╭─ TASK INPUTS

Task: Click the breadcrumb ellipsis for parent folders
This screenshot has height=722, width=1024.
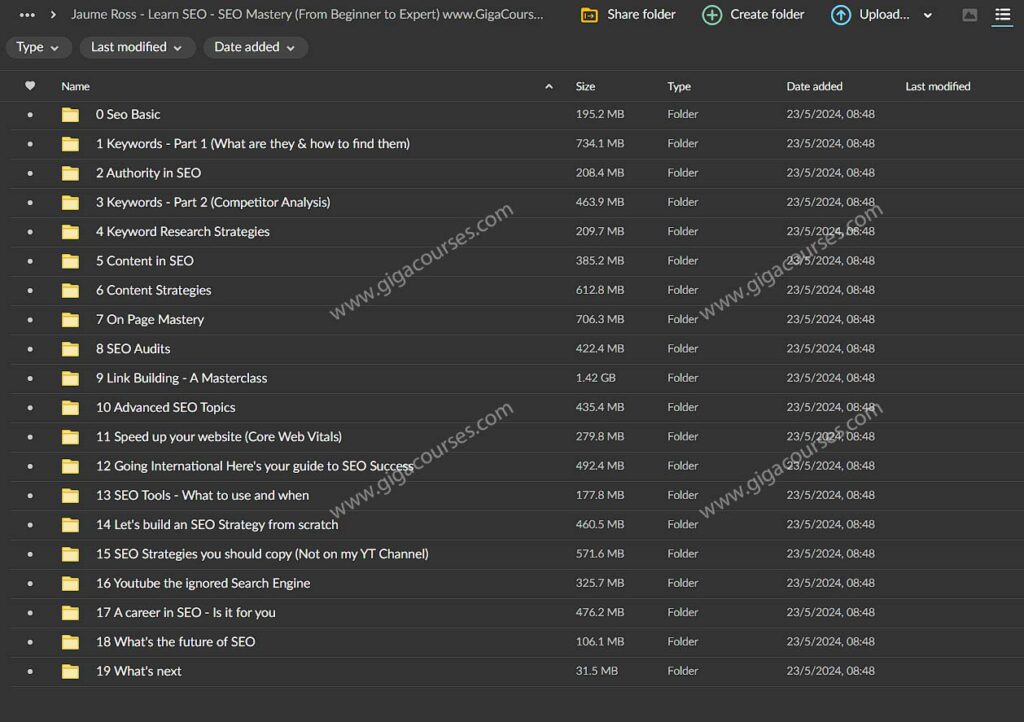Action: [27, 15]
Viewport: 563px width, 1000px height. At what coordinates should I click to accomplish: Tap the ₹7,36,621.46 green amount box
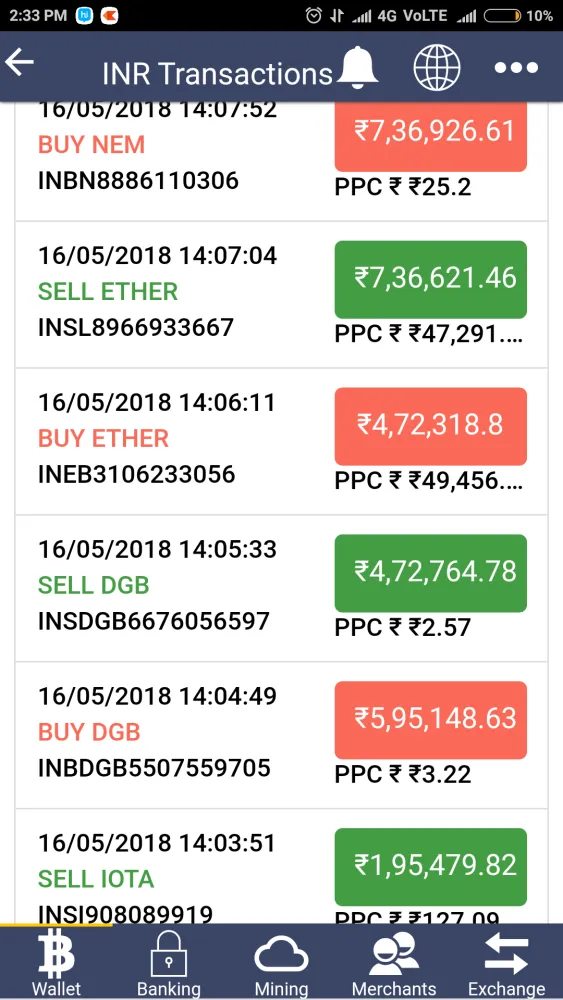[430, 279]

╰─

◆ **TASK DETAILS**: Leaving the images out, return every record exactly.

◆ **OUTPUT OF THE EXERCISE**:
Task: Click the breadcrumb ellipsis for parent folders
This screenshot has height=722, width=1024.
Action: [27, 15]
Viewport: 563px width, 1000px height. At what coordinates should I click to accomplish: Tap the ₹7,36,621.46 green amount box
[430, 279]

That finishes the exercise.